The scriptures explain themselves. It is a shame that many deny the real meaning. Jesus wanted nothing to do with the spirit of the world (political system). It is controlled by Satan.


----------



## DA REEL DADDY

Look guys.., OK I am going out on a limb here, but the bottom line is we ALL know there are certain Scriptures in OUR Good Book, on the way God wants us to handle ourselves and our affairs.

If a Government, whether Foreign or Domestic (though we are talking about OUR U.S. Government) was or is allowing certain affairs to be practiced that you do't agree with or is against your belief and if You don't exercises YOUR right as citizens to VOTE, to defuse an UNGODLY LAW OR ACT are YOU not acting in a way of a CHRISTIAN? Are you being represented properly?

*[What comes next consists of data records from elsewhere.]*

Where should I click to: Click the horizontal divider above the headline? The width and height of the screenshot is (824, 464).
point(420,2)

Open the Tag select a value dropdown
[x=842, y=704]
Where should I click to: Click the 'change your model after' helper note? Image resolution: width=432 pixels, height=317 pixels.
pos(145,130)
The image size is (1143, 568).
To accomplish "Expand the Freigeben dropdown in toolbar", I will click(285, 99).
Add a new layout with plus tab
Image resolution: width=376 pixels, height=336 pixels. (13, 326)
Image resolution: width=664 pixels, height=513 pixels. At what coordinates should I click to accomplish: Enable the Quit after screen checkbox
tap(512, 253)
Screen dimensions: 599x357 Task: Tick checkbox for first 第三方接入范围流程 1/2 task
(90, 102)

Look, as an AMERICAN, the best weapon you have against something unfavorable in our Government is the power to VOTE.

If WE want our country to take a certain direction it is MINE and YOUR responsibility to find and motivate those within us to represent us with credibility and trust worthy ways within our own beliefs or continue to support those already in place.

If you don't think that and don't think our FAITH has nothing to do with politics or who WE elected to run our country, then we FAIL before we start.

A chicken in a hen house waiting to be devoured by the FOX because you did not STAND UP to what you know to be right and have learned.

Get real! We all say this and that regarding our Christianity and OUR AMERICAN WAYS, if we don't try to have our home, whether it be the roof over our heads or the security curtain of our country, follow our beloved beliefs, then what good are we doing for ourselves, family, and nation????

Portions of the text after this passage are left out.